Re: [HACKERS] Hot standby, recovery infra

2009-01-28 Thread Simon Riggs

On Wed, 2009-01-28 at 12:04 +0200, Heikki Linnakangas wrote:
 I've been reviewing and massaging the so called recovery infra patch.

Thanks.

 I feel quite good about this patch now. Given the amount of code
 churn, it requires testing, and I'll read it through one more time
 after sleeping over it. 

There's nothing major I feel we should discuss.

The way restartpoints happen is a useful improvement, thanks.
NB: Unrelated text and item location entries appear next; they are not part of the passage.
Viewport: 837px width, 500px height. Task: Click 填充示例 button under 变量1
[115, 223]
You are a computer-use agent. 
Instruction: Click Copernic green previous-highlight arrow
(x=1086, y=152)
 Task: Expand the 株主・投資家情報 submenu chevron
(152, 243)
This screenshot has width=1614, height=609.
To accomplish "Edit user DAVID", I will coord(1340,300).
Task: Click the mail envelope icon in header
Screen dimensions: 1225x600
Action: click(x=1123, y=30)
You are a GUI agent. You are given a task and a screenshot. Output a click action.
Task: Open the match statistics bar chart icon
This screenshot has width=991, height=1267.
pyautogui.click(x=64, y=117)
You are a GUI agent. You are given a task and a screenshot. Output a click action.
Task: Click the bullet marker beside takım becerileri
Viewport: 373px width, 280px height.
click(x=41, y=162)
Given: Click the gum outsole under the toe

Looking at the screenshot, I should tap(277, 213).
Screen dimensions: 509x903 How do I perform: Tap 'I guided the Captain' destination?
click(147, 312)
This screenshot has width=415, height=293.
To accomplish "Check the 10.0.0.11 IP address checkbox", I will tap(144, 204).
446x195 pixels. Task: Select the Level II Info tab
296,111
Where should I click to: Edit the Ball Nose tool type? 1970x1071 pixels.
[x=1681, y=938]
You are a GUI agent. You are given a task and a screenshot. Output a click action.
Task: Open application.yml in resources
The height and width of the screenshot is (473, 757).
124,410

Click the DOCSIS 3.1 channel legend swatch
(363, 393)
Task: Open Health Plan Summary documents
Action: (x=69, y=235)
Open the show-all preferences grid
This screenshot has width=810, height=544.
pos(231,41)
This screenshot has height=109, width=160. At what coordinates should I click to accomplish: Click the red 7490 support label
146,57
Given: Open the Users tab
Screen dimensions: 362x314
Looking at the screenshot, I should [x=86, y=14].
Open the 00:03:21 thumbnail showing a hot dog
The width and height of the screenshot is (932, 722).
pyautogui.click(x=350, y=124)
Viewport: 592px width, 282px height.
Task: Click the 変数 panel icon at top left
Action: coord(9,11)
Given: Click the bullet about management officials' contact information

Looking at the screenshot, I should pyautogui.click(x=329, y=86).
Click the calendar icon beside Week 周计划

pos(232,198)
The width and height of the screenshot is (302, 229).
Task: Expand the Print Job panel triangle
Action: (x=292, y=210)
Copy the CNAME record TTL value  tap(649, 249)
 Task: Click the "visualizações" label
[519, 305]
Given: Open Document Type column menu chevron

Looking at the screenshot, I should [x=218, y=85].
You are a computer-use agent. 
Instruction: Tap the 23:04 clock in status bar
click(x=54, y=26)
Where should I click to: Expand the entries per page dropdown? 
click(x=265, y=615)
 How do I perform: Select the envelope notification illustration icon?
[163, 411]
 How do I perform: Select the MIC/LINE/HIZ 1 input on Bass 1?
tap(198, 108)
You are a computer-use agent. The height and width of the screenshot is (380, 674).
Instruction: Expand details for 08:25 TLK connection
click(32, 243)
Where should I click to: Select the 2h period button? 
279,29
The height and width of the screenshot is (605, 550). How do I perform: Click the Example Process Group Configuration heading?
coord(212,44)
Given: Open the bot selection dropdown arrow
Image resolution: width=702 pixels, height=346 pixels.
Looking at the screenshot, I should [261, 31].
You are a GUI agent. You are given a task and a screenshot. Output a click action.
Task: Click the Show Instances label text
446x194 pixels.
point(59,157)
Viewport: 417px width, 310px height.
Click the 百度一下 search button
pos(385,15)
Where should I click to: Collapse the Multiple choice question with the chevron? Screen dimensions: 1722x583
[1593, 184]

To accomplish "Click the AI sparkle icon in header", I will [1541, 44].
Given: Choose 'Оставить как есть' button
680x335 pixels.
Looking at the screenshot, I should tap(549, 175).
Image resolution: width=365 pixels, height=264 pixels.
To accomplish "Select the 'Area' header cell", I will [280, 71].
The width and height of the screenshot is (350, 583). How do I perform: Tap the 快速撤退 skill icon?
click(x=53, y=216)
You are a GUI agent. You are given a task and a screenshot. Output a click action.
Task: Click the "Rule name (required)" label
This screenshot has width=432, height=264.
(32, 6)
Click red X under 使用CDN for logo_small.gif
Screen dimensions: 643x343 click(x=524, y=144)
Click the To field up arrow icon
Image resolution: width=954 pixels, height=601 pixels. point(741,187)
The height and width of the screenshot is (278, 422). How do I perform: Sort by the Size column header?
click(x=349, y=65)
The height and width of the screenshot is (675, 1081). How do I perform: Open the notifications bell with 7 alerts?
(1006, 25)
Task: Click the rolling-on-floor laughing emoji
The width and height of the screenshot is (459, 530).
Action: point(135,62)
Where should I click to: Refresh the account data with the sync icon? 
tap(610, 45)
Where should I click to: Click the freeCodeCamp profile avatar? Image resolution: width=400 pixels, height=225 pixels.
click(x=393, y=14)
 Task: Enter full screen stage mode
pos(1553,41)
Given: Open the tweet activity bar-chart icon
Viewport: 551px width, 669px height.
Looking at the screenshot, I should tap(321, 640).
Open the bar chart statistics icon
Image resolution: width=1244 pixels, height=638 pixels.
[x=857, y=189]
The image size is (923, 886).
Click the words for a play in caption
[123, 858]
 Simon, do you see anything wrong with this?

Few minor points

* I think we are now renaming the recovery.conf file too early. The
comment says We have already restored all the WAL segments we need from
the archive, and we trust that they are not going to go away even if we
crash. We have, but the files overwrite each other as they arrive, so
if the last restartpoint is not in the last restored WAL file then it
will only exist in the archive. The recovery.conf is the only place
where we store the information on where the archive is and how to access
it, so by renaming it out of the way we will be unable to crash recover
until the first checkpoint is complete. So the way this was in the
original patch is the correct way to go, AFAICS.

* my original intention was to deprecate log_restartpoints and would
still like to do so. log_checkpoints does just as well for that. Even
less code than before...

* comment on BgWriterShmemInit() refers to CHECKPOINT_IS_STARTUP, but
the actual define is CHECKPOINT_STARTUP. Would prefer the is version
because it matches the IS_SHUTDOWN naming.

* In CreateCheckpoint() the if test on TruncateSubtrans() has been
removed, but the comment has not been changed (to explain why).

* PG_CONTROL_VERSION bump should be just one increment, to 844. I
deliberately had it higher to help spot mismatches earlier, and to avoid
needless patch conflicts.

So it looks pretty much ready for commit very soon.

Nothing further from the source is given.